__What you are asked to do__
Check each line below for the word "computer". How many have it? Answer with the number only.

(Source data)
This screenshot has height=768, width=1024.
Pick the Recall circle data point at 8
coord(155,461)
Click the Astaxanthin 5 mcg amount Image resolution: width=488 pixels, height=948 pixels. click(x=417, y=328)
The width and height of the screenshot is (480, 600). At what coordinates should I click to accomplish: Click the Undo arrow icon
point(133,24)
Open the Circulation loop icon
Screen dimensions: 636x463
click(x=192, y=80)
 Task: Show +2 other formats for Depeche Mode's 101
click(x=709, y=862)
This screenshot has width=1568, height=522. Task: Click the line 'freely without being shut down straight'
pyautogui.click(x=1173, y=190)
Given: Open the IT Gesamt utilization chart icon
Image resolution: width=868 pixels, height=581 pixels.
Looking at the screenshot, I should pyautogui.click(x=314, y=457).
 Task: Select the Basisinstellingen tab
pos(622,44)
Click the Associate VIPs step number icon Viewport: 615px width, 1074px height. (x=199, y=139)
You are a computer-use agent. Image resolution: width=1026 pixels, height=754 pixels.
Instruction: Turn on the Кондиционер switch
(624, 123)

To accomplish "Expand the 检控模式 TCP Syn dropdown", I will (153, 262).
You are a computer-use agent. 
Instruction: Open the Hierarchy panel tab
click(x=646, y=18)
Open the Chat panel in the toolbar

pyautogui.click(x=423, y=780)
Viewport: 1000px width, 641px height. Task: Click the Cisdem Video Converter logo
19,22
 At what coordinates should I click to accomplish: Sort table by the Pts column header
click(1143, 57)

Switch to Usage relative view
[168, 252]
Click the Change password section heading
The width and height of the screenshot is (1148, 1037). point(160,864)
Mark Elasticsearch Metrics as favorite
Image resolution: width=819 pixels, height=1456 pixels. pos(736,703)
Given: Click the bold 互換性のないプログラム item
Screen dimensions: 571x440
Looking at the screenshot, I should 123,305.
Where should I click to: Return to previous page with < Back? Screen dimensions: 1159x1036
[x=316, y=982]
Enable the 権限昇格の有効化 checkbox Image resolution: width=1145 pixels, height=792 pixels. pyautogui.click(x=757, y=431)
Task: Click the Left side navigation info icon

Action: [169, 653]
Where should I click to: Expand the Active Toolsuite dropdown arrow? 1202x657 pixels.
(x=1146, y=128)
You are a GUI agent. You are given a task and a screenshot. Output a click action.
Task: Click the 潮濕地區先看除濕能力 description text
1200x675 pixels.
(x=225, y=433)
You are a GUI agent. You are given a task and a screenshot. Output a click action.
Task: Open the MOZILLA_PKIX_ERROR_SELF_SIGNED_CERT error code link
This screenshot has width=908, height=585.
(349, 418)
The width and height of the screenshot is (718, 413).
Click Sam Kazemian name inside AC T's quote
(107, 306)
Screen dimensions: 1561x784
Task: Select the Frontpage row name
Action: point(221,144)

__Result of this task__
2